1. Introduction
Faba bean (
Vicia faba L.) is a major grain legume crop, grown for high seed protein content (approximately 25%–30%) and superior biomass, ranking as the fourth most internationally important cool-season legume after peas, chickpeas and lentils [
1]. Although the exact origin is unknown, it is generally accepted that faba bean was one of the earliest food legumes to be domesticated, and has probably been cultivated since the Neolithic period [
2]. Both botanical and molecular genetic data suggest that the wild progenitor of contemporary faba bean is yet to be discovered, or has become extinct [
3]. As for other legume crops, faba bean plays a critical role in crop rotations and effective nitrogen fixation for the purpose of soil improvement [
4]. Faba bean (
Vicia faba L.) is a diploid (2n = 2x = 12), partially allogamous plant species [
5], with a very large nuclear genome (c. 13 Gbp diploid [
6,
7]).

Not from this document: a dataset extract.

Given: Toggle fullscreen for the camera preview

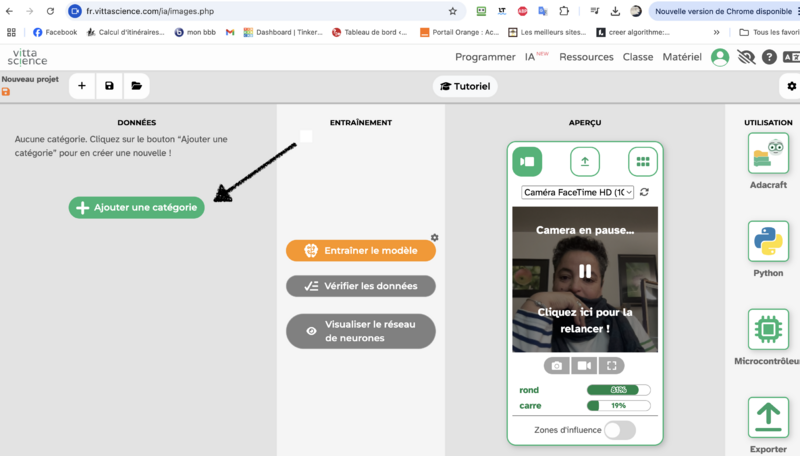Looking at the screenshot, I should coord(611,366).
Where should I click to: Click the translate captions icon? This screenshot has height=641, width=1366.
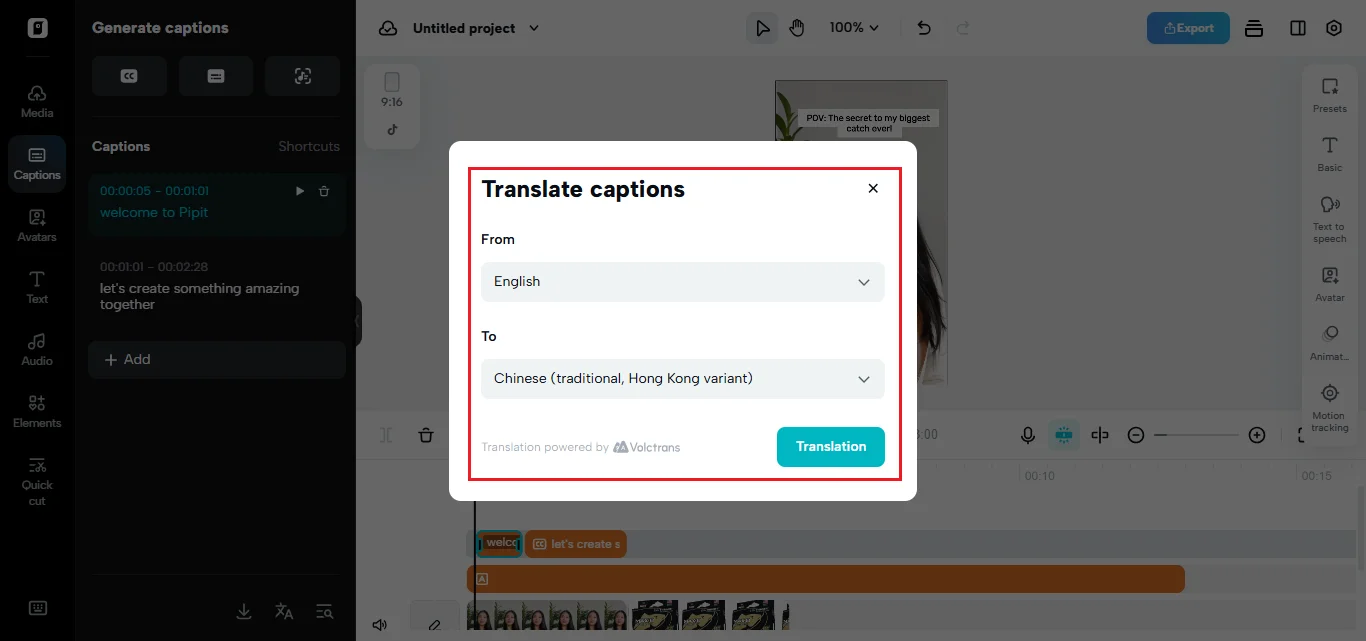point(284,611)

Large genomes pose substantial challenges to effective development and implementation of molecular genetic markers for genomics-assisted breeding.

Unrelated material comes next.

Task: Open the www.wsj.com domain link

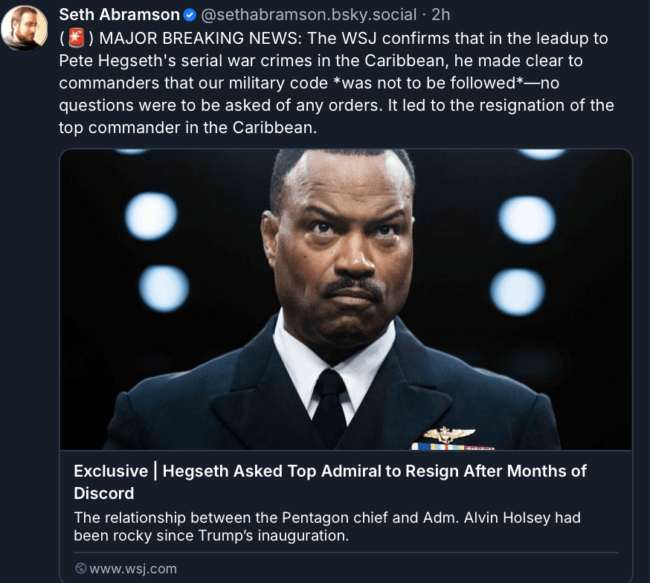Action: (133, 568)
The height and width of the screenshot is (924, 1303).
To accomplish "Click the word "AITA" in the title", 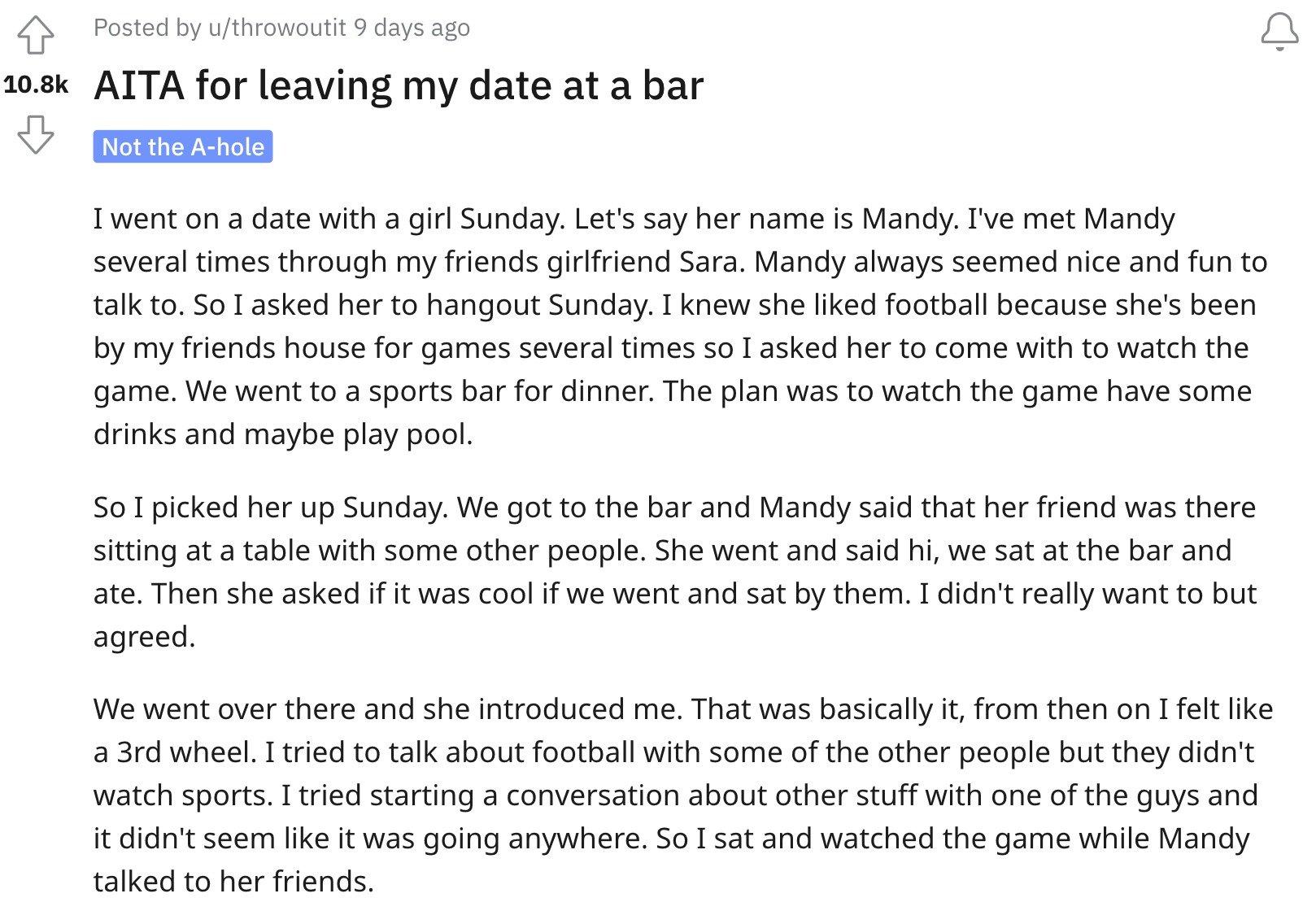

More than 43,500 faba bean accessions are conserved within 37 global collections [
1,
8]. The largest collection of faba bean accessions (>9,000 accessions) is located at the International Center for Agricultural Research in the Dry Areas (ICARDA) in Syria, followed by the Chinese Academy of Agricultural Sciences (CAAS) in China (>5,200 accessions). Faba bean has long attracted the interests of numerous taxonomists and evolutionists due to many unknown evolutionary aspects [
9]. The species is divided into distinct groups based on seed size, ranging from small-seeded minor beans (0.2–0.8 g per seed) to medium-seeded equina beans and the large-seeded major beans (greater than approximately 1.0 g and up to 2.6 g per seed), that have become known as distinct botanical groups [
10].
The key factor for successful crop improvement is a continued supply of genetic diversity in breeding programs, including new or improved variability for target traits. Plant genetic resources have always played a major role in providing sources of resistance to biotic and abiotic stresses, and it is therefore critical to manage, conserve and evaluate such materials. Although management and utilisation of large-scale diversity in collections provide major challenges to germplasm curators and crop breeders, it is equally important to characterise and understand genetic diversity among plant resources for effective use in breeding programs [
11].
Molecular genetic markers represent a powerful tool for characterisation of germplasm collections. Different types of marker systems have been used to characterise genetic diversity in various crop species, including faba bean. Genetic diversity among 28 inbred lines (European and Mediterranean lines) was assessed using random amplified polymorphic DNA (RAPD) markers [
9], identifying three major clusters comprised of European large-seeded, European small-seeded and Mediterranean germplasm. Amplified fragment length polymorphism (AFLP) analysis was used to determine genetic diversity among inbred lines derived from elite cultivars in some earlier studies [
10,
12], while in another study the authors used target region amplification polymorphism (TRAP) markers to assess genetic diversity and relationships between faba bean germplasm entries [
13]. Mediterranean landraces that were highly diverse for morpho-agronomic traits were analysed using inter-simple sequence repeat (ISSR) markers, revealing substantial diversity. ISSR markers were also used to assess genetic diversity and relationships within globally distributed faba bean germplasm [
14]. The authors concluded that accessions from North China showed the highest genetic diversity, while accessions from central China displayed a low level of diversity, and accessions from Europe were genetically closer to those from North Africa. Recently, large numbers of simple sequence repeat (SSR) markers have been identified and characterized from faba bean [
15,
16,
17], and those derived from expressed sequence tags (ESTs) were used to understand the genetic relationships between 32 genotypes, permitting definition of four distinct clusters based on geographical origins [
17].
Until recently, SSRs have been considered as the marker system of choice for the majority of applications. However, recent advances in sequencing and genotyping technologies now permit generation of large sets of single nucleotide polymorphism (SNP) markers from relatively understudied crop species such as faba bean at an acceptable level of cost. As a consequence, SNPs have become more widely used due to high abundance and capacity to be multiplex-formatted for high-throughput genotyping. In addition, SNP discovery from transcribed regions of the genome provides the basis to establish a direct link between sequence polymorphism and putative functional variation.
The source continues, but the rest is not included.